Here's an example of the output:

html report

You can further analyze the data in your favorite spreadsheet or data warehouse:

csv report

🏗️ Call sequence diagram

sequenceDiagram
  participant User
  participant Script as secretsynth.py
  participant GitHub
  participant FileSystem as Local File System
  User->>Script: Run script
  loop for each organization
    Script->>GitHub: Request list of repositories for organization
    GitHub-->>Script: Return list of repositories
    loop for each repository
      Script->>GitHub: Clone repository
      Script->>FileSystem: Save repository to local file system
      Script->>Script: Run gitleaks on cloned repository
      Script->>FileSystem: Save gitleaks report to local file system
      Script->>Script: Run TruffleHog on cloned repository
      Script->>FileSystem: Save TruffleHog report to local file system
      Script->>Script: Run Nosey Parker on cloned repository
      Script->>FileSystem: Save Nosey Parker report to local file system
      Script->>GitHub: Fetch GHAS secret alerts for repository
      GitHub-->>Script: Return GHAS secret alerts
      Script->>FileSystem: Save GHAS secret alerts to local file system
    end
  end
Loading

⚙️ Github Actions with Secrets Scanners

Gitleaks as a Github Action

This repository also contains a Github Action that can be used to scan a repository for secrets using Gitleaks. The action is located in the .github/actions/gitleaks directory.

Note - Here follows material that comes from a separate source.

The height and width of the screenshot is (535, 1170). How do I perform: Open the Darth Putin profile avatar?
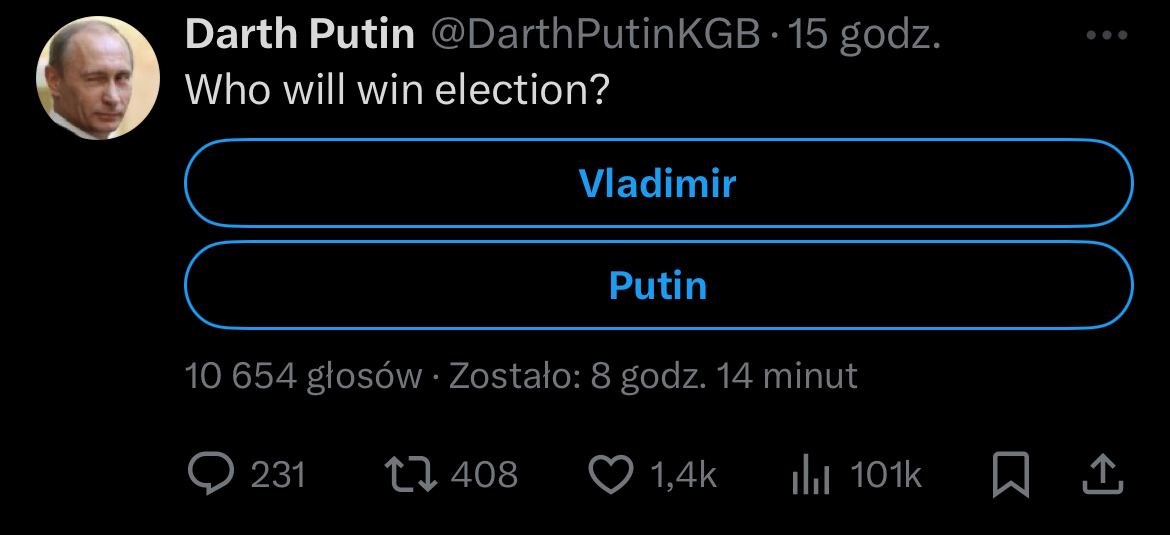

NOTE: That running gitleaks against a repo owned by a user is free. A repository owned by an organization will require a free API key. See Obtaining a Gitleaks License

Trufflehog as a Github Action

See Trufflehog Github Action

📚 References

⚠️ Limitations and Known Issues

  • The script does not support multiple Github Personal Access Tokens yet. When pulling GHAS Secert Alerts for multiple orgs, this will only use one token.
  • Internal repositories are treated with a separate flag. If you have a mix of internal, private, and public repositories in an org, you will have incomplete results.
  • Matching does not happen with GHAS Secret Alerts. The API does not return secrets, line or file numbers in the alerts. As such
  • Only clones from Github are supported. Adding filesystem and other repos could be done upon request.
  • Git fetch depth or custom scan depths on tools is not supported.